Treatment should be directed toward the two primary etiologies of amblyopia: form deprivation and binocular inhibition. Amblyopia therapy effectively restores normal or near-normal visual function by developing more extensive brain wiring to the visual cortex. It improves monocular deficits of visual acuity, monocular fixation, accommodation, and ocular motility. The final step in amblyopia therapy, if possible, is to develop normal binocular vision. The establishment of binocular vision eliminates or significantly reduces the underlying binocular inhibition, which increases the probability of maintaining visual acuity improvements.
Optical correction: The rationale for correcting the refractive error with spectacles or contact lenses is to ensure that the retina of each eye receives a clear optical image.

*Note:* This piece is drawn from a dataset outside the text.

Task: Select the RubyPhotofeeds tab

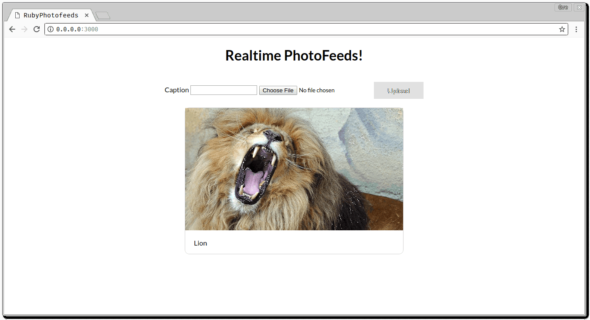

Occlusion: Covering the better seeing eye to force activation of the poorer seeing eye is the basis of occlusion. This method has a high rate of non-compliance due to the negative impact on the patients quality of life and rendering them incapable to learn effectively in the classroom. Occlusion treatment is aimed at improving visual acuity of the poorer eye however this method does not address the other mechanism of amblyopia which is binocular inhibition. Treating the condition monocularly does not guarantee binocularity.
Active vision therapy: Vision therapy refers to the total treatment program, which may include passive therapy options (e.g., spectacles, occlusion, pharmacologic agents) and active therapy. With such passive treatment options as optical correction and occlusion, the patient experiences a change in visual stimulation without any conscious effort. Active therapy is designed to improve visual performance by the patient's conscious involvement in a sequence of specific, controlled visual tasks or procedures that provide feedback about the patient’s performance. Active vision therapy for amblyopia is designed to remediate deficiencies in four specific areas: eye movements and fixation, spatial perception, accommodative efficiency, and binocular function. The goal of vision therapy is remediation of these deficiencies, with subsequent equalization of monocular skills and, finally, integration of the amblyopic eye into binocular functioning.
Care of Patient with Amblyopia, Optometric Clinical Practice Guideline, American Optometric Association. Updated 2004.